The training is performed by looping through multiple episodes for the environment.

For each episode

  1. Get an action
  2. Send the action to the environment
  3. Get the next state
  4. Get the reward
  5. Add the state, action, reward, and next state to the experience replay buffer. Add the error as well for prioritized experience replay
  6. Every 4 time steps in the environment, randomly sample the experience replay buffer and perform a learning step (I also tried interval of 8 and 16). If soft updating is performed the weights of the neural network are update every learning step. If fixed Q targets are used, the target neural network weights are only updated at separate intervals specified in the parameters.
  7. The reward is added to the score
  8. Update the state to the next state and loop back to step 1.

This is implemented in section 3 of the Jupyter notebook, Navigation_SNH.ipynb , as dqn. Running dqn returns the scores from all of the episodes.

Results and Plots of Rewards

As I stated, I had very little difficult achieving an average score of 13 but struggled to get much better. My best average scores were just over 18 although individual scores were sometimes in the mid twenties. There was a lot of variability and individual single digit scores pulled down the averages. I did not perform a systematic exploration of all the parameters although I varied all of them to some degree. After a multiple runs, there was no obvious improvement obtained by limiting parameters (gradients, errors, etc) or with batch normalization, so I set these flags to false. I decided on soft updating rather than fixed Q targets because of better initial results. Double DQN and dueling Q networks appeared to improve the learning obtained by the agent. Prioritized experience replay seemed helpful sometimes when I tried the same parameters without and without it. However, my results were not always consistent and any improvement was at most minimal. During learning, the initial improvement in scores was variable and more easy to influence than the final scores. I noticed that faster initial improvement did not equate to a better steady state final score. The number of episodes to achieve an average score of 13 varied from 300 to 1200.

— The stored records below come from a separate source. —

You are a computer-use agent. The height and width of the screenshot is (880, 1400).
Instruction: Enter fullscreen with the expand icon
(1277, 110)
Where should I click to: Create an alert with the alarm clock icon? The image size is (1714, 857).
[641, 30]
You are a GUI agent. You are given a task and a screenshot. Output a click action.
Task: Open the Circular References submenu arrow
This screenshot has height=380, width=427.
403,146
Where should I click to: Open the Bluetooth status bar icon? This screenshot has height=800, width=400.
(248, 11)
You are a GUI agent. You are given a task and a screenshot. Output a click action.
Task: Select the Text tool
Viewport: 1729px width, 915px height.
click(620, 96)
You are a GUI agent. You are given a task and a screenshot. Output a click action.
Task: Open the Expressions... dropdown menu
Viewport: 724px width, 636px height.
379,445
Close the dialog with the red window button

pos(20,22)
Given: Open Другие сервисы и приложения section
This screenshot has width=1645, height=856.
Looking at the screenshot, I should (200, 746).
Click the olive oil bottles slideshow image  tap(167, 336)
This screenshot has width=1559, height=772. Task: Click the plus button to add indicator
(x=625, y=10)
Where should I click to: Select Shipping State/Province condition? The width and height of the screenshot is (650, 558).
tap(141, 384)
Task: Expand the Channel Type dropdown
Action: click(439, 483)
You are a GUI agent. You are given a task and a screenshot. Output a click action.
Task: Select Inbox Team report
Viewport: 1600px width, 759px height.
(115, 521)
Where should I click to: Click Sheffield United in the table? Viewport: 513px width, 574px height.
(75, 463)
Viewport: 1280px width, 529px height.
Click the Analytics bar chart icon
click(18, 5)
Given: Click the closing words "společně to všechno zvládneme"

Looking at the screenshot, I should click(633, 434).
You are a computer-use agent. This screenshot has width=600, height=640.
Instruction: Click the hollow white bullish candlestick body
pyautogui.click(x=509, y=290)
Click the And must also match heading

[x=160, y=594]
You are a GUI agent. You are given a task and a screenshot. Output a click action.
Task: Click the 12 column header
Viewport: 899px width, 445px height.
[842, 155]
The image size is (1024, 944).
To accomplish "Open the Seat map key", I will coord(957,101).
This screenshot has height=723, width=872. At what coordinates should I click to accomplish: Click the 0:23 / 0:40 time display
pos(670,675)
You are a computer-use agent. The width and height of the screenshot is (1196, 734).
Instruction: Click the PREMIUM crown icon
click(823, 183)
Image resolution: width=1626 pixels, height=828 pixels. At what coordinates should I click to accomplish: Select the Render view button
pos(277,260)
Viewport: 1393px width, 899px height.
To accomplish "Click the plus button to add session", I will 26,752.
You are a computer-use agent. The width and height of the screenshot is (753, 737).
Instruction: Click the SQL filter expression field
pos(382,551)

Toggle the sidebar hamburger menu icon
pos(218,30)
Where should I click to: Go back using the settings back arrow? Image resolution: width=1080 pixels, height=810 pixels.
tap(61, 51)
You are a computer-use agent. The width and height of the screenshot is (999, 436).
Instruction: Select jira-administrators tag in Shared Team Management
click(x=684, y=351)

The run plotted below used the following parameters:

agent = Agent(state_size=state_size,action_size=action_size,seed=0,batch_normalize = False,error_clipping = False,reward_clipping = False,gradient_clipping = False,double_dqn = True,prioritized_replay = True,dueling_dqn = True,learning_rate = 0.0005 )

scores = dqn(agent,n_episodes = 5000,epsilon_initial = 1.0,epsilon_final = 0.01,epsilon_rate = 0.005,gamma_initial = 0.90,gamma_final = 0.99,gamma_rate = 0.01,beta_initial = 0.4,beta_rate = 0.005,tau_initial = 0.001,tau_final = 0.1,tau_rate = 0.00001 )

In addition, hard coded parameters in dqn_agent.py which are not changeable via function parameters include the buffer size of 1e6 for experience replay and an interval of 4 time steps for updating the neural network with data sampled from the the buffer.

img

The minimum required score of 13 was surpassed at 600 episodes (average score of 13.78 for episodes 501 to 600 during training). Average score over 100 episodes with no training after training for 5000 episodes was 18.62. The checkpoints for this run were renamed to checkpoint13_buffer1e6_every4_tau.pth and checkpoint_final_buffer1e6_every4_tau.pth.

Ideas for Future Work

The code requires optimization especially the prioritized replay memory implementation.

Although I attempted an implementation for all of the options described. It's still unclear whether I did them correctly since I was not able to achieve significant improvement. This could be related to a coding error or possible the nature of this specific environment. More formal testing is necessary

Other techniques to implement that were mentioned in the course include multi-step bootstrap targets (e.g. A3C), distribution DQN, and noisy DQN, basically the other methods included in the Rainbow algorithm.